While there is no doubt that the cost of meeting imperialism’s military threat placed a tremendous burden on the Socialist countries’ economies, had they not done so the West’s war hawks would have unleashed the most horrifying war imaginable on humanity. What alarms all civilised people is that they still contemplate it. They are just waiting until they have achieved some form of military advantage. Hence the new subs, etc.

Quoting Joseph Gerson again, “During wars and international crises, the US has prepared and/or threatened to initiate nuclear war on at least 30 occasions – at least 15 times during the Korean and Vietnam Wars and crises with China, and at least 10 times to reinforce US Middle East hegemony. And each of the other eight nuclear powers has made such threats or preparations at least once.”

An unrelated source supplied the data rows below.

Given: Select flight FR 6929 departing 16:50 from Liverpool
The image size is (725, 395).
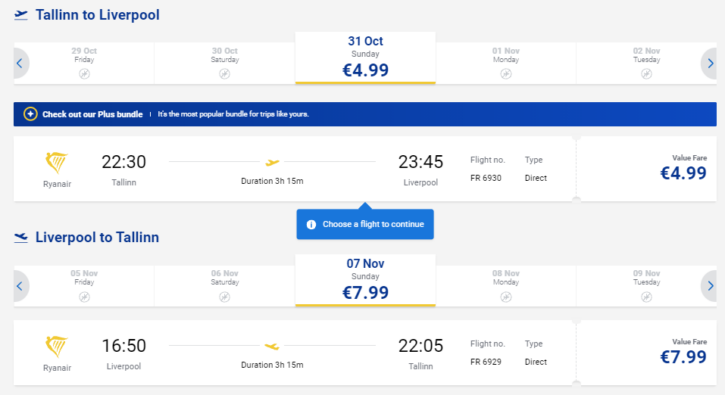Looking at the screenshot, I should pyautogui.click(x=295, y=352).
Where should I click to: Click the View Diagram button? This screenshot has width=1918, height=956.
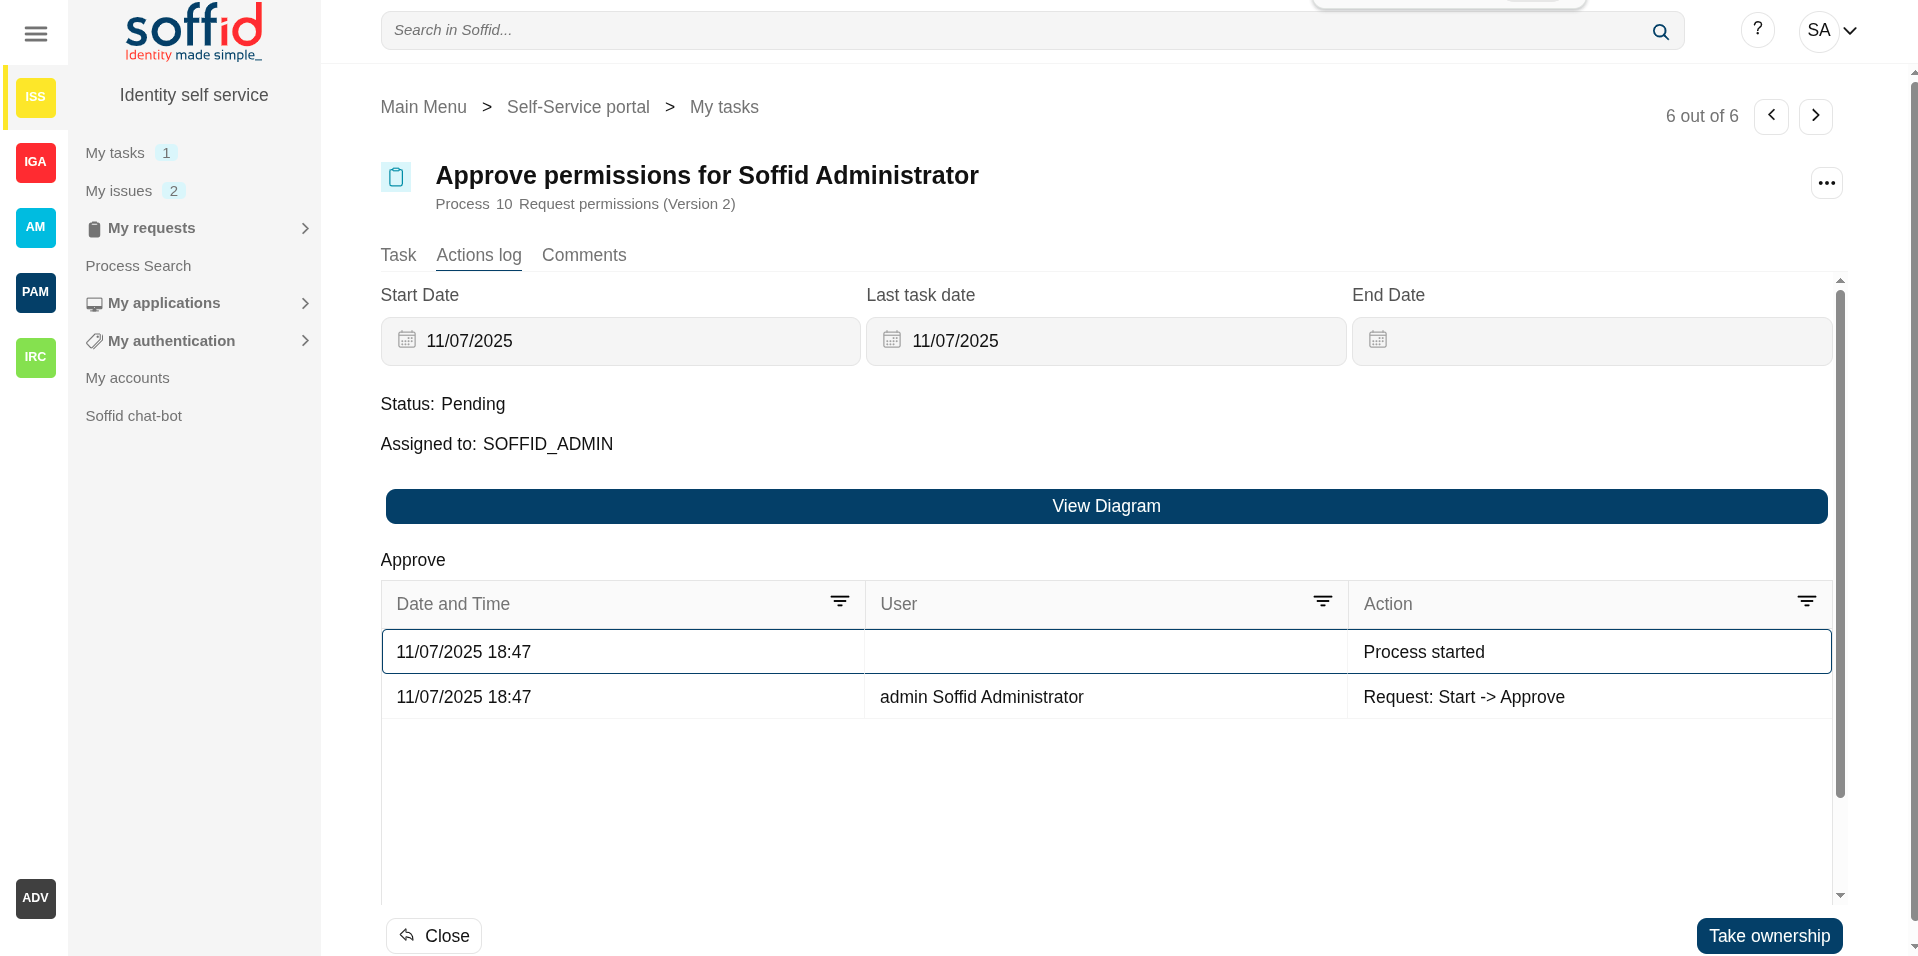coord(1106,506)
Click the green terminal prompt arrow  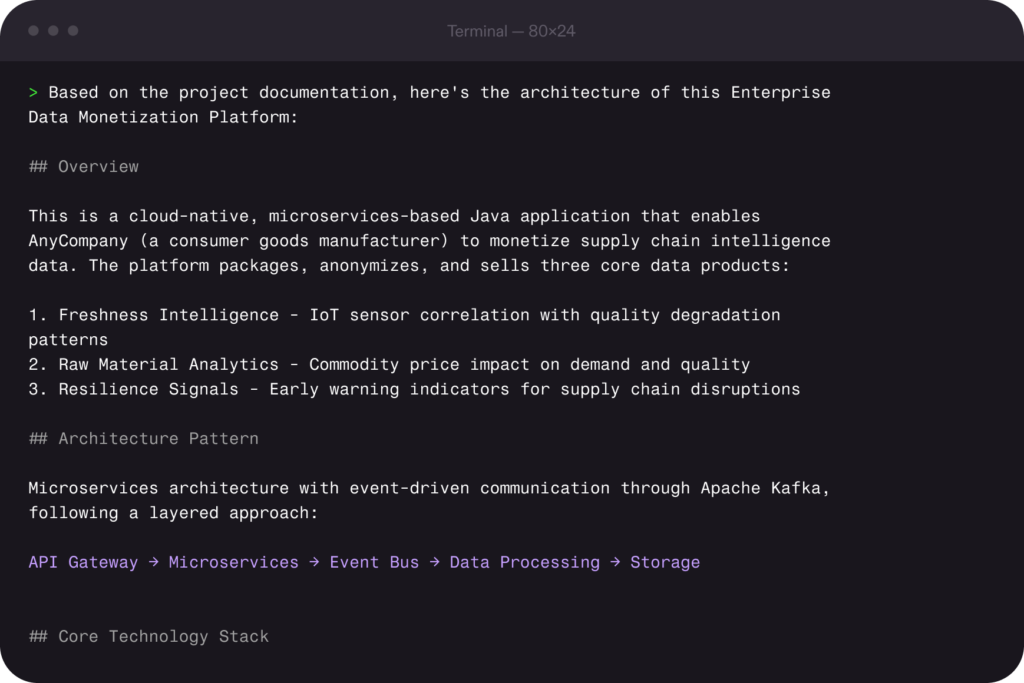34,92
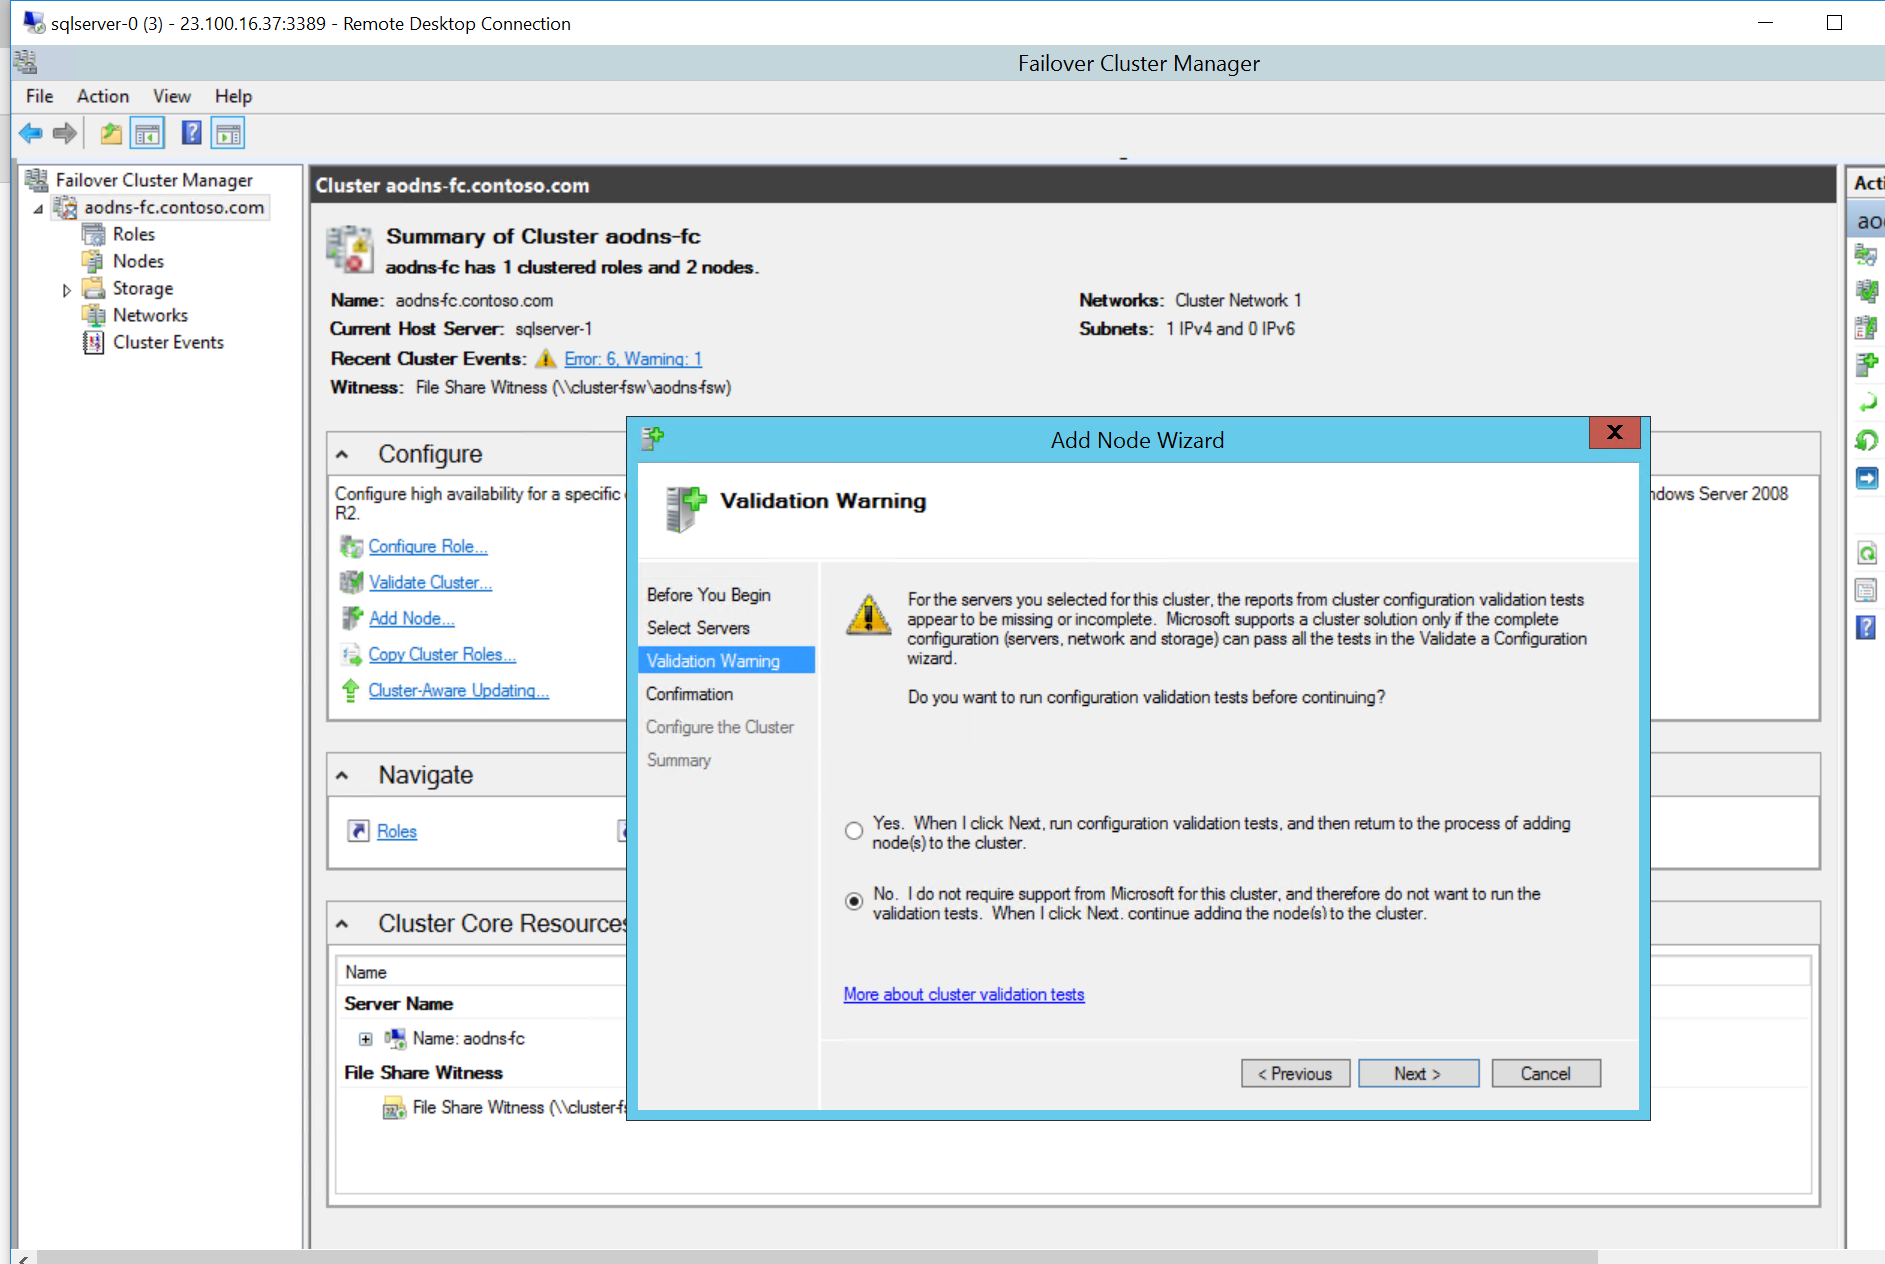The height and width of the screenshot is (1264, 1885).
Task: Collapse the aodns-fc.contoso.com tree node
Action: point(39,209)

Dr Gerson’s most recent book is Empire and the Bomb: How the US Uses Nuclear Weapons to Dominate the World, so he should know.

Lest you think that no one would deliberately use nuclear weapons against a civilian population, remember that that is precisely what the US did at Hiroshima and Nagasaki. Neither city was bombed “to end WW2”.

“US Secretary of War Stimson had advised Truman that Japan’s surrender ‘could be arranged on terms acceptable to the United States’ without the atom bombings. … Senior US wartime military leaders including Admiral Leahy and General (later President) Eisenhower thought ‘It wasn’t necessary to hit them [the Japanese] with that awful thing.’

“But, as General Leslie Groves, the commander of the Manhattan Project, told senior scientist Joseph Rotblat, the bombs came to be designed for the Soviet Union … to intimidate Stalin and other Soviet leaders by demonstrating the apocalyptic power of nuclear weapons and Washington’s willingness to use them – even against civilians. Little Boy and Fat Man, as the bombs were named, announced the beginning of the Cold War.

“The myths that the A-bombings were necessary to end the war against Japan and that they saved the lives of half a million US troops remain widely believed. The myths serve as the ideological foundation for continuing US preparations for nuclear war, which in turn has served as the primary driver of nuclear weapons proliferation and the creation of deterrent nuclear arsenals.”

Which brings us once again to the bizarre situation in which the USA is preparing to cripple its own economy even further in the vain hope of gaining a significant military advantage over Russia and China. But, of course, there are tremendous profits to be made from a staggeringly expensive nuclear arms race.

And the allure of those huge profits will be the only factor that matters to the all-powerful military-industrial complex in the USA. War – and preparations for war – has always been good business and as weapons systems have become exponentially more complex and sophisticated – and more destructive – they have also become exponentially more expensive and consequently correspondingly more profitable.

However, the likelihood of anyone being able to enjoy those profits in the aftermath of a nuclear “exchange” would be slim indeed. Recent scientific studies demonstrate that even a “small” exchange of 50-100 nuclear weapons targeted against cities would result in smoke from fires that would cause global cooling, and up to two billion deaths from famine.

As Nikita Krushchev said of the survivors of a nuclear war, “The living would envy the dead.” Strangely, that does not seem to perturb some capitalists. But it should strengthen the resolve of the rest of us to put an end to wars of conquest once and for all.